═══ Dataset records ═══

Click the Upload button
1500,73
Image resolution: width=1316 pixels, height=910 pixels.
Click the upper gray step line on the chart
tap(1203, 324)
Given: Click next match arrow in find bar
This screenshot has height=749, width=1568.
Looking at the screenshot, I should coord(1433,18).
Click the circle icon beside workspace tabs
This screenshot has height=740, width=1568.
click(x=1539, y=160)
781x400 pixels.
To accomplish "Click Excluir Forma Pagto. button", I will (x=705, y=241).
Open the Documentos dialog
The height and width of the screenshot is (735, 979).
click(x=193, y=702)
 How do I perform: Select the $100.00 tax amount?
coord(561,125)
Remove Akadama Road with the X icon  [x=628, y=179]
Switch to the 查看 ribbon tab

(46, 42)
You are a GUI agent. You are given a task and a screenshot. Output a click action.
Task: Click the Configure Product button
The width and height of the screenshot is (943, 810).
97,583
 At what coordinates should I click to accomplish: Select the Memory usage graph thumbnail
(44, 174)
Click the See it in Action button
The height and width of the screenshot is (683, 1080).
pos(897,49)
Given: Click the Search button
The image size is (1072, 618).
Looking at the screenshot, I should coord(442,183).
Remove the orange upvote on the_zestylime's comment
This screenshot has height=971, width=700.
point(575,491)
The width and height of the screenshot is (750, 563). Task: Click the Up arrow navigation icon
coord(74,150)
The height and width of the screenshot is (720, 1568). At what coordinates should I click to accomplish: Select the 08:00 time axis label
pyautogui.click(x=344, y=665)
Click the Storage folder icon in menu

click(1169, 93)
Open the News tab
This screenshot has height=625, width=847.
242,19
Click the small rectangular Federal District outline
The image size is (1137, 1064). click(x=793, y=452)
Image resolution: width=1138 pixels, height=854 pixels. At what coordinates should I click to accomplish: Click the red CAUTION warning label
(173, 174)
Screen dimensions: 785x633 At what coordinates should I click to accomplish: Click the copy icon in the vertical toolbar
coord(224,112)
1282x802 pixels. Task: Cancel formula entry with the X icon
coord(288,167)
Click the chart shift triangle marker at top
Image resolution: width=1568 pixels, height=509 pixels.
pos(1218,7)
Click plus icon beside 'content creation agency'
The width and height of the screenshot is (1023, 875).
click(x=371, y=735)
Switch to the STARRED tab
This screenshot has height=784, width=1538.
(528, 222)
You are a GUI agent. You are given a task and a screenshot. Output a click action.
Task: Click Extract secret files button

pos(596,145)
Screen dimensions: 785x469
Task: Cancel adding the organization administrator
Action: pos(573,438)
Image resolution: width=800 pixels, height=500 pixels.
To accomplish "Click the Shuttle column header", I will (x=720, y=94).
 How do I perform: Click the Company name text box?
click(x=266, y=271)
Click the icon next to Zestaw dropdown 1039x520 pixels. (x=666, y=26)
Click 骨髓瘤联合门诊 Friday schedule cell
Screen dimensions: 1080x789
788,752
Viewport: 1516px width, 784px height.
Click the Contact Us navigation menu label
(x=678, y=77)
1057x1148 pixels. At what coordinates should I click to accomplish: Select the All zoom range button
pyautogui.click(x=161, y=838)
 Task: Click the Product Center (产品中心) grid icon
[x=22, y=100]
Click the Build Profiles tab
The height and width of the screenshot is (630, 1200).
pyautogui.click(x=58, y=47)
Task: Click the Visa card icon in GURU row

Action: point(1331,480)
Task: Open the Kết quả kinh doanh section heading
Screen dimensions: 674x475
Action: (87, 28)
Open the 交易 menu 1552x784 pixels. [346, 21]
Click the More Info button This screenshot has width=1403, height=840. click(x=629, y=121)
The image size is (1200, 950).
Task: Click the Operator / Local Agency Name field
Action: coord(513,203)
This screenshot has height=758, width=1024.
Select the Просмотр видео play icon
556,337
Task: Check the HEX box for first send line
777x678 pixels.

═══

# Exercise brief
Retype, exactly as written, each line from the one containing "Image resolution: width=800" through the last line of the listing above, and leave out all other lines.

# Result of this exercise
Image resolution: width=800 pixels, height=500 pixels.
To accomplish "Click the Shuttle column header", I will (x=720, y=94).
 How do I perform: Click the Company name text box?
click(x=266, y=271)
Click the icon next to Zestaw dropdown 1039x520 pixels. (x=666, y=26)
Click 骨髓瘤联合门诊 Friday schedule cell
Screen dimensions: 1080x789
788,752
Viewport: 1516px width, 784px height.
Click the Contact Us navigation menu label
(x=678, y=77)
1057x1148 pixels. At what coordinates should I click to accomplish: Select the All zoom range button
pyautogui.click(x=161, y=838)
 Task: Click the Product Center (产品中心) grid icon
[x=22, y=100]
Click the Build Profiles tab
The height and width of the screenshot is (630, 1200).
pyautogui.click(x=58, y=47)
Task: Click the Visa card icon in GURU row

Action: point(1331,480)
Task: Open the Kết quả kinh doanh section heading
Screen dimensions: 674x475
Action: (87, 28)
Open the 交易 menu 1552x784 pixels. [346, 21]
Click the More Info button This screenshot has width=1403, height=840. click(x=629, y=121)
The image size is (1200, 950).
Task: Click the Operator / Local Agency Name field
Action: coord(513,203)
This screenshot has height=758, width=1024.
Select the Просмотр видео play icon
556,337
Task: Check the HEX box for first send line
777x678 pixels.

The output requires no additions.